It’s interesting to think about what a person has dreamed about in the past and to relate that to what’s happened through life.

At one point in my life I wanted to play with supercomputers. I thought that this would be the ultimate job ever. To have the power of the fastest computers in the world at my fingertips. To have some of the biggest brains come to me asking questions. Now, well, I that’s pretty much what I do, and yet, it’s not enough. It’s still fun sometimes, most days though, it’s just a job. I work on the fastest computer in the UK and the second fastest in all of Europe. Big woop. It’s just a sad bunch of small pieces that have been put together to make a big thing.

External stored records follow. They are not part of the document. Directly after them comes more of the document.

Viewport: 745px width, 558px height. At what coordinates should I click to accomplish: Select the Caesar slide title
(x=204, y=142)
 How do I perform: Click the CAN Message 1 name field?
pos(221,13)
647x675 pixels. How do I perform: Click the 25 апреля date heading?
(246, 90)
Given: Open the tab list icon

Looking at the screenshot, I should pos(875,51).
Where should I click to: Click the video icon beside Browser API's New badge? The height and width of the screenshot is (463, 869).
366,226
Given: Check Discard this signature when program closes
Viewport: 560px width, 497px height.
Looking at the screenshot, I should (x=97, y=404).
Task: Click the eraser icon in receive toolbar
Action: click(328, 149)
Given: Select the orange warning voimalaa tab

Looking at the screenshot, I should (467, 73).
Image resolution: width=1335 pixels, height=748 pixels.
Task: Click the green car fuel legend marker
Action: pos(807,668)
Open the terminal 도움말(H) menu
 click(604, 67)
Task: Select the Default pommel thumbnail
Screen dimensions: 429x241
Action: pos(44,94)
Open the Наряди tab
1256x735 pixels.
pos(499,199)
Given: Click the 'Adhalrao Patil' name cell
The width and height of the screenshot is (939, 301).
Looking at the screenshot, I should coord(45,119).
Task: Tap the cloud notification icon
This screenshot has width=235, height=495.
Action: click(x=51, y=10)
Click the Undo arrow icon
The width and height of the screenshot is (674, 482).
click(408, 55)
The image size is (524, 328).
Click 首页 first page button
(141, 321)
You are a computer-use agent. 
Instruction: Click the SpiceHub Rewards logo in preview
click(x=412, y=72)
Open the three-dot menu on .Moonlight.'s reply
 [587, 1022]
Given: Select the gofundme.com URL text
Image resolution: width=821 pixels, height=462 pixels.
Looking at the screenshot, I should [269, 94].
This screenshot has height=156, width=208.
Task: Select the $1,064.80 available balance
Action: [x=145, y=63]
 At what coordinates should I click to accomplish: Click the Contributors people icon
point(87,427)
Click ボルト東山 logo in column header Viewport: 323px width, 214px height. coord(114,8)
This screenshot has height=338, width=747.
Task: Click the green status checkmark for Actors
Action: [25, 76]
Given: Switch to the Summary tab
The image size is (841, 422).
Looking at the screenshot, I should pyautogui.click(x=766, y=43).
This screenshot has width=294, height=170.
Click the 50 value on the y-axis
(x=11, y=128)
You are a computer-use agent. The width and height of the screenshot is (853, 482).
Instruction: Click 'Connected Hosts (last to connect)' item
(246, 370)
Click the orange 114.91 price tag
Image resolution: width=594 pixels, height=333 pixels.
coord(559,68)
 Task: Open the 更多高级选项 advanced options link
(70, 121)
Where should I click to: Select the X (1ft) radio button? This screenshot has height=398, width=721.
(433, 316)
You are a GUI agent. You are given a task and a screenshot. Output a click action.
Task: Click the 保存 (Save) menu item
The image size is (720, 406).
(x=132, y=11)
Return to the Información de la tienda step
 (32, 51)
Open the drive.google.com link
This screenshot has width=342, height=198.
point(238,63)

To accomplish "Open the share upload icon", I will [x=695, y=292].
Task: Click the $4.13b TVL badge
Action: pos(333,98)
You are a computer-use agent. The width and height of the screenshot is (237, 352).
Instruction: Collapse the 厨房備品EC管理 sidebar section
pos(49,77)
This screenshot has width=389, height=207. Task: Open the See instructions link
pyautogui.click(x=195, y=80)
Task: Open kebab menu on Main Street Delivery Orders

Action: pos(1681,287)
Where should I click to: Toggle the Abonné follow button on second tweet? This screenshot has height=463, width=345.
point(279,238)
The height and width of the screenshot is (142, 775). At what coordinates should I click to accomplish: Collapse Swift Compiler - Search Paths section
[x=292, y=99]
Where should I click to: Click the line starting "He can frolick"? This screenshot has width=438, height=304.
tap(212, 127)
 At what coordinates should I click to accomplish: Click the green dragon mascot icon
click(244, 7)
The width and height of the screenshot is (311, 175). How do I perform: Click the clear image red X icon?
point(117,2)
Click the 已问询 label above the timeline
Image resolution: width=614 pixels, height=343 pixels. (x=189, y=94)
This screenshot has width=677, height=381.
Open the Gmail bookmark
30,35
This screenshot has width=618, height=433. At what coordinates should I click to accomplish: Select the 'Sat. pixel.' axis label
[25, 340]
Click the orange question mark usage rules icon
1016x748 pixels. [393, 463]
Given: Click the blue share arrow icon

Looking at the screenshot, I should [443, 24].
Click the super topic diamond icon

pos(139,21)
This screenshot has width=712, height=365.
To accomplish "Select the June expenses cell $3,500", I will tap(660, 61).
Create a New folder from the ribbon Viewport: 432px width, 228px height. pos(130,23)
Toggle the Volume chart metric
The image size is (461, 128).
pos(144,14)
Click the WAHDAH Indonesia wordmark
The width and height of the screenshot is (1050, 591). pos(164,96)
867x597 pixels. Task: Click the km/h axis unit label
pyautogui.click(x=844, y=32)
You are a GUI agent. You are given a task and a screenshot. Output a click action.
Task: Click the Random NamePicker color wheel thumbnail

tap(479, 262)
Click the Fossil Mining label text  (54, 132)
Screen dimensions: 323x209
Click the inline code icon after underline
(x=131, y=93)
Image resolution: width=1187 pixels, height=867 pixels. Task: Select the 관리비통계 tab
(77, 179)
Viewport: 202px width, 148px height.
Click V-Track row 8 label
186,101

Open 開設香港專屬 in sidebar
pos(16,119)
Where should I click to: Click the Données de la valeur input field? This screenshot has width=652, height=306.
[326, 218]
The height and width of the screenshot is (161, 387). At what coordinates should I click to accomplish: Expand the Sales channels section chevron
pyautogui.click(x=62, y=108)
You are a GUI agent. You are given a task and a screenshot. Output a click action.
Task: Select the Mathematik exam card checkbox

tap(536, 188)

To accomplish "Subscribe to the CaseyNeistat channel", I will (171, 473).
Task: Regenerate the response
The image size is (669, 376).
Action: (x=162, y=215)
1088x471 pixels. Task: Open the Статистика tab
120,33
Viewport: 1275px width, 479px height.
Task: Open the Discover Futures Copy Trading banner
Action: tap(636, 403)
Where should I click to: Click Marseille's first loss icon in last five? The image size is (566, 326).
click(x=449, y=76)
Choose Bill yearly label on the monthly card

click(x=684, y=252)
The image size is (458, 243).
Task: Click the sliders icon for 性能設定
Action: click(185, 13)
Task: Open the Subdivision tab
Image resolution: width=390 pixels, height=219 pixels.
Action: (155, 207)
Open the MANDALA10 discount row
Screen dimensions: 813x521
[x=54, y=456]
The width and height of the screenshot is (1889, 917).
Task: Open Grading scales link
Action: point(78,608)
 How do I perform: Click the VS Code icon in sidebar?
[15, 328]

I always wanted to live in Alaska, what an adventure that would be! 3 1/2 years outside of Fairbanks Alaska, and yes, it was one hell of an adventure. You can’t describe the Northern Lights properly. It’s just not possible. I liked it there, but it didn’t live up to the hype in my mind. After less than 4 years we decided to head off and try somewhere new.

Europe. How cool would it be to live there. What an adventure for the family to live in a place just dripping with history. Well, in reality, it pretty much sucks. It’s not bad mind you, it’s just not the adventure I though it might be. I still fight bills, crappy medical, daily crud, etc. It’s fun to go check out the occasional ruin, true. But the crappy pay, absolutely shitty health system, societal bent to master and servant mentality, etc. Well, it leaves much to desire.

What made me think of this? Well, I was just sitting here at my laptop watching an interview with Freeman Dyson, yes I’m a nerd, and thinking how cool it would be to get a small office at some university and be able to do in depth research into some esoteric subject. To work at a lab like Oak Ridge and write papers on quantum computing, underwater basket weaving, memes, quantum black holes, or whatever. How absolutely cool would that be. Go back to school, get my doctorate, and then let the mind wander into new territories. How absolutely fun that would be. How fulfilling a life like that might be.

Be careful of what you wish for. That small office would come with a small paycheck, politics, grant writing, infighting, etc. It wouldn’t be the perfect world imagined. Success isn’t measured in tangible things. It’s measured in happiness. In satisfaction with oneself. I always thought I would be satisfied doing what I’m doing right now, and yet, here I am dreaming about what it would be like to do something else. How funny life can be. Where does this drive for the next thing over the hill end?

One of my hero’s in life was my Uncle Bill. William Wenzloff. If you Googled his name you wouldn’t get a single hit. He dropped out of school in the 9th grade. He never made a fortune. Didn’t write a single paper for publish. Spent most of his life turning a wrench to make ends meet. He died quietly of cancer without making a huge impact on anyones life outside of a tight group of people. And yet, I look to him for inspiration. There was just something about him and his life that people could look to with admiration. At least I do.